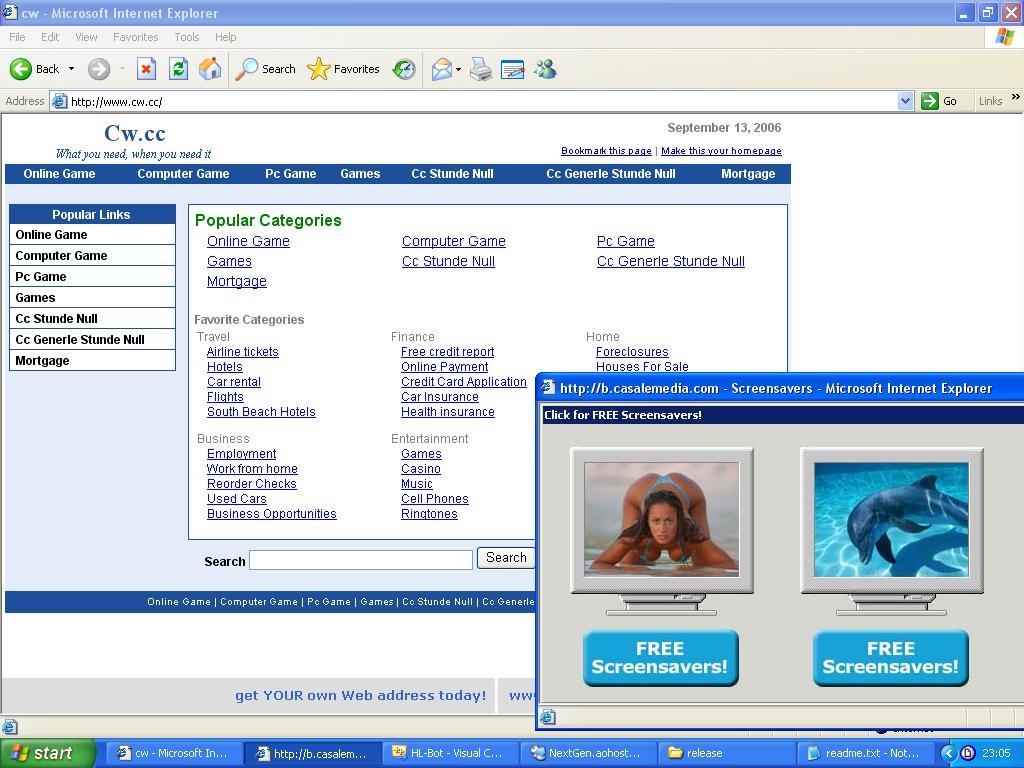
Task: Click the Refresh page icon
Action: (x=178, y=69)
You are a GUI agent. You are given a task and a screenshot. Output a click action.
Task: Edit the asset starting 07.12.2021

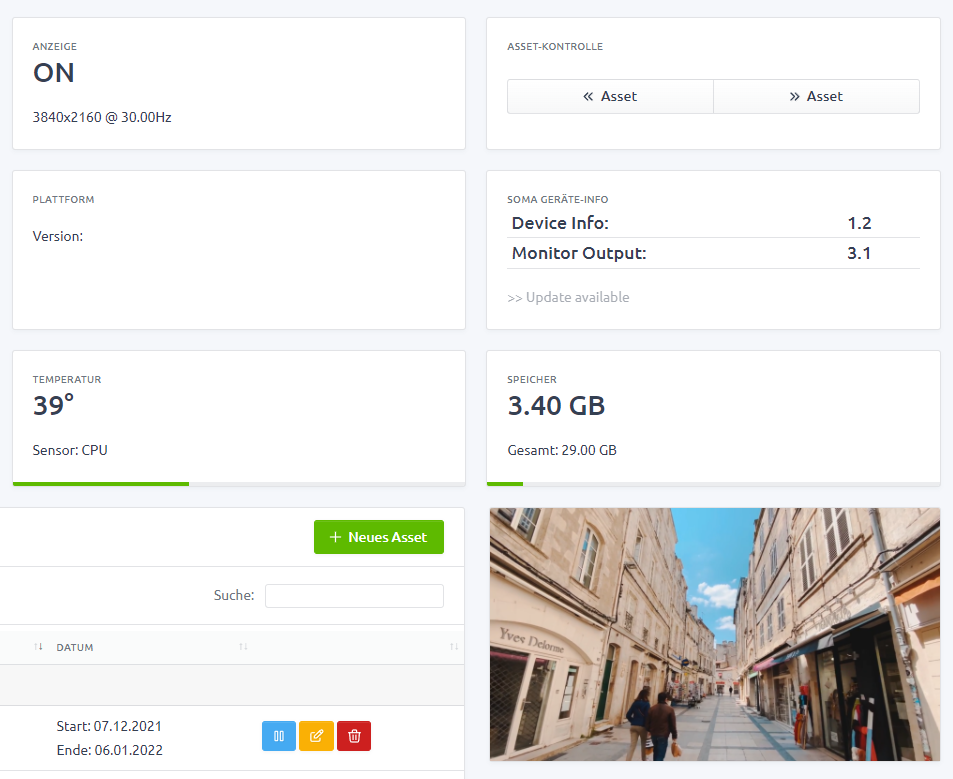click(316, 735)
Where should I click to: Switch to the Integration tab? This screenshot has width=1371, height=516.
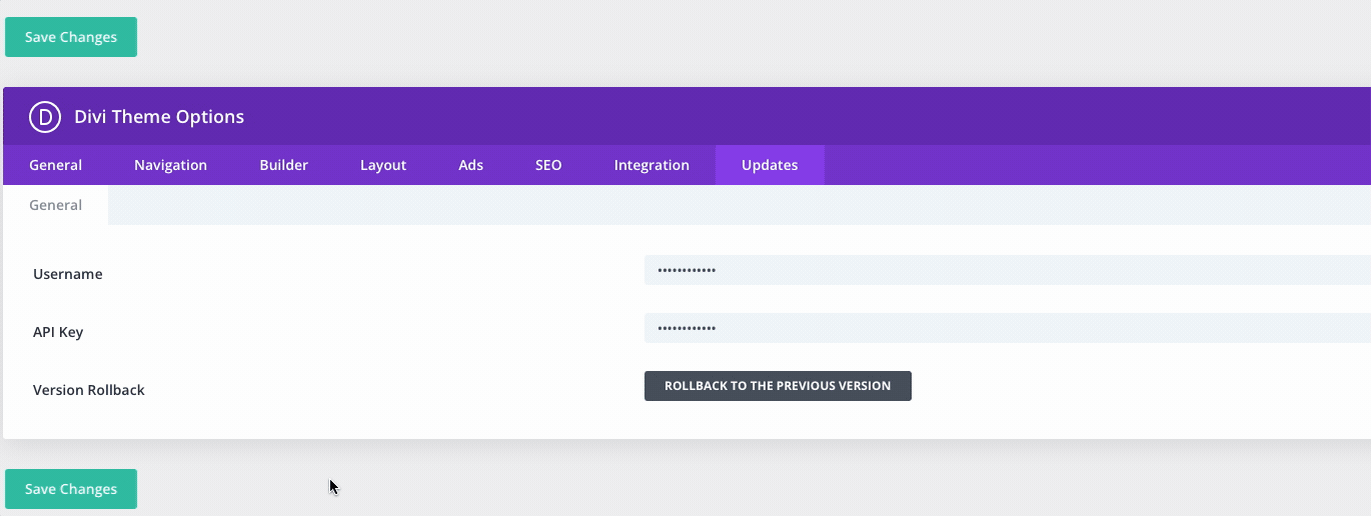click(x=651, y=165)
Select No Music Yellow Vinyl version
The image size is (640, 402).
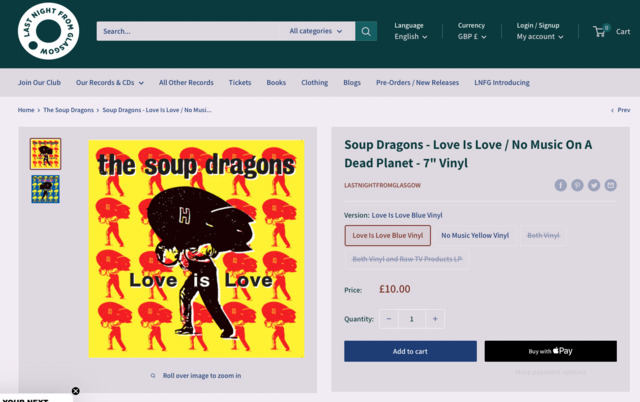[475, 235]
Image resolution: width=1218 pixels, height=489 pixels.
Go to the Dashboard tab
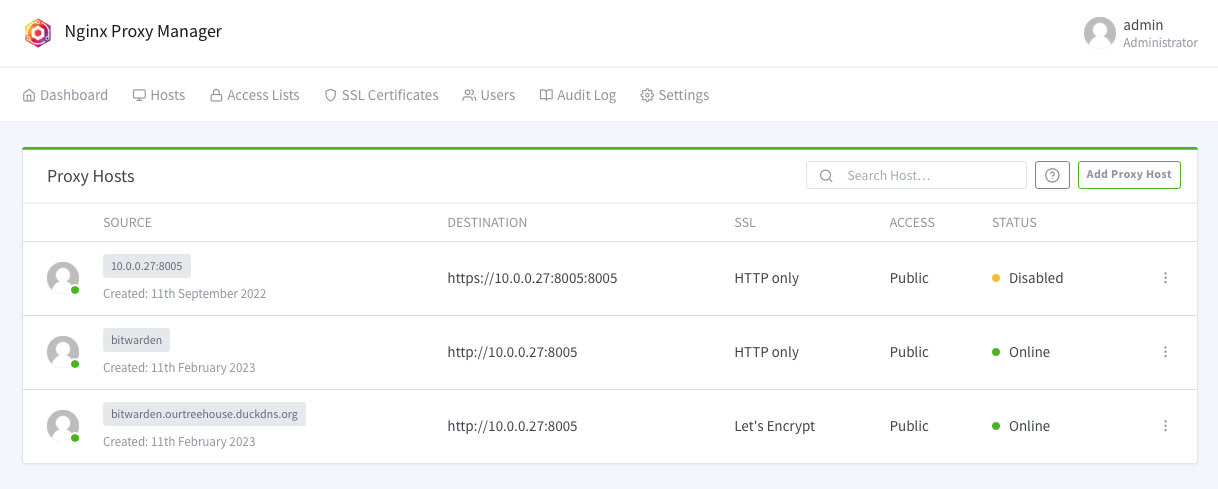pyautogui.click(x=65, y=95)
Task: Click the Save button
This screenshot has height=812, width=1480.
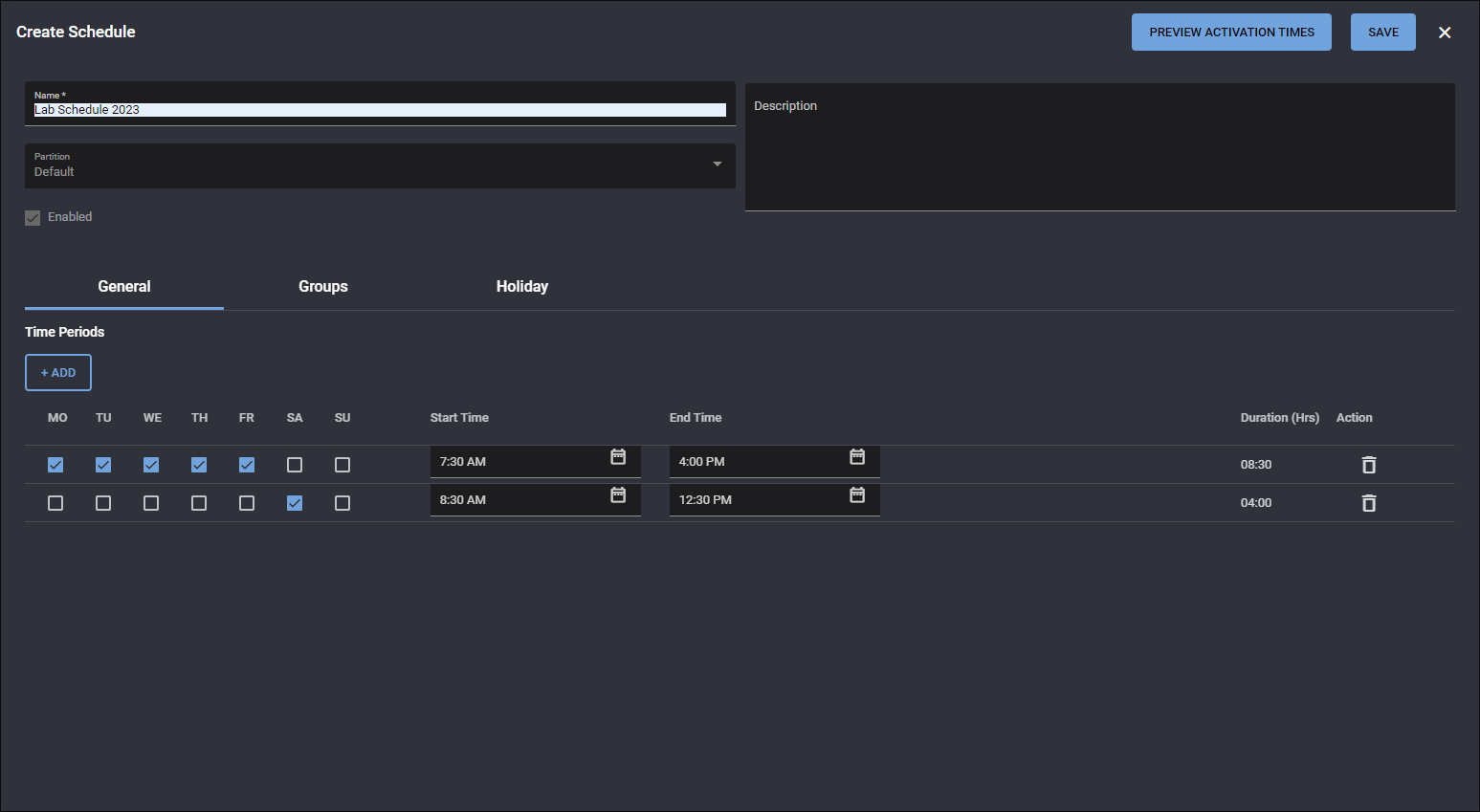Action: coord(1382,33)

***

> _EXERCISE REQUIREMENTS_
From the line that includes "Task: Click the Save button" on down to the last line of the entries above, set down each line exactly, leaving out the pictures.

> _SOLUTION BELOW_
Task: Click the Save button
This screenshot has height=812, width=1480.
Action: coord(1382,33)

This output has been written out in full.